While ISAPI filters can be used to perform URL rewriting, this article examines implementing URL rewriting using ASP.NET. However, we will discuss the tradeoffs between implementing URL rewriting as an ISAPI filter versus using techniques available in ASP.NET.


What Happens When a Request Enters the ASP.NET Engine


Prior to ASP.NET, URL rewriting on IIS Web servers needed to be implemented using an ISAPI filter. URL rewriting is possible with ASP.NET because the ASP.NET engine is strikingly similar to IIS. The similarities arise because the ASP.NET engine:



  1. Raises events as it processes a request.

  2. Allows an arbitrary number of HTTP modules handle the events that are raised, akin to IIS's ISAPI filters.

  3. Delegates rendering the requested resource to an HTTP handler, which is akin to IIS's ISAPI extensions.


Like IIS, during the lifetime of a request the ASP.NET engine fires events signaling its change from one state of processing to another. The BeginRequest event, for example, is fired when the ASP.NET engine first responds to a request. The AuthenticateRequest event fires next, which occurs when the identity of the user has been established. (There are numerous other events—AuthorizeRequest, ResolveRequestCache, and EndRequest, among others. These events are events of the System.Web.HttpApplication class; for more information consult the HttpApplication Class Overview technical documentation.)


As we discussed in the previous section, ISAPI filters can be created to respond to the events raised by IIS. In a similar vein, ASP.NET provides HTTP modules that can respond to the events raised by the ASP.NET engine.
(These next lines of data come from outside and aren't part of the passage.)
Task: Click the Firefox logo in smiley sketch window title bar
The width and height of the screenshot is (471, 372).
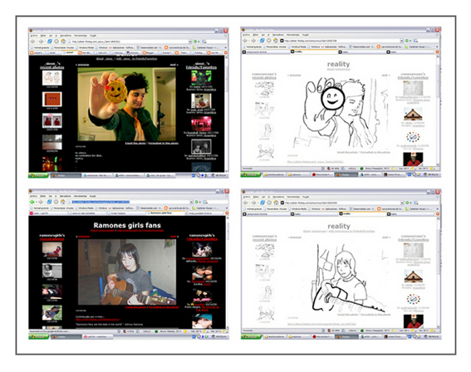Action: [243, 29]
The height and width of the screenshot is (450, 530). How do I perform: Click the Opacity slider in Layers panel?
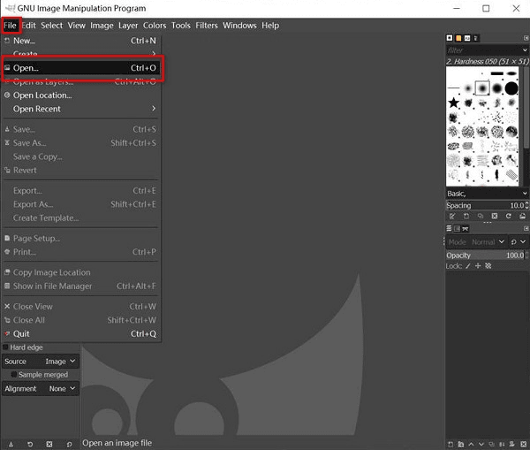pos(485,255)
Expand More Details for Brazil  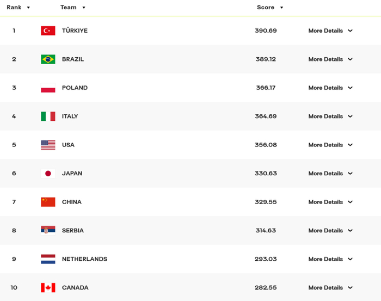330,59
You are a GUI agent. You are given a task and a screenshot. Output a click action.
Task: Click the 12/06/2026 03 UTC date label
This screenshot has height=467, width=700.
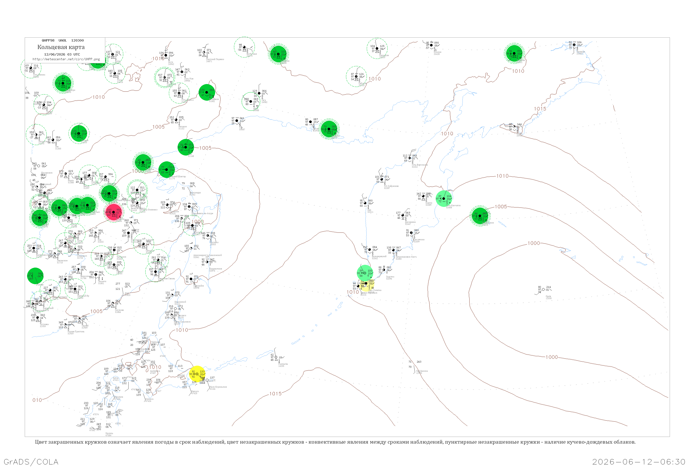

An ASP.NET Web application can be configured to have multiple HTTP modules. For each request processed by the ASP.NET engine, each configured HTTP module is initialized and allowed to wire up event handlers to the events raised during the processing of the request. Realize that there are a number of built-in HTTP modules utilized on each an every request. One of the built-in HTTP modules is the FormsAuthenticationModule, which first checks to see if forms authentication is being used and, if so, whether the user is authenticated or not. If not, the user is automatically redirected to the specified logon page.


Recall that with IIS, an incoming request is eventually directed to an ISAPI extension, whose job it is to return the data for the particular request. For example, when a request for a classic ASP Web page arrives, IIS hands off the request to the asp.dll ISAPI extension, whose task it is to return the HTML markup for the requested ASP page. The ASP.NET engine utilizes a similar approach. After initializing the HTTP modules, the ASP.NET engine's next task is to determine what HTTP handler should process the request.


All requests that pass through the ASP.NET engine eventually arrive at an HTTP handler or an HTTP handler factory (an HTTP handler factory simply returns an instance of an HTTP handler that is then used to process the request). The final HTTP handler renders the requested resource, returning the response. This response is sent back to IIS, which then returns it to the user that made the request.


ASP.NET includes a number of built-in HTTP handlers. The PageHandlerFactory, for example, is used to render ASP.NET Web pages. The WebServiceHandlerFactory is used to render the response SOAP envelopes for ASP.NET Web services. The TraceHandler renders the HTML markup for requests to trace.axd.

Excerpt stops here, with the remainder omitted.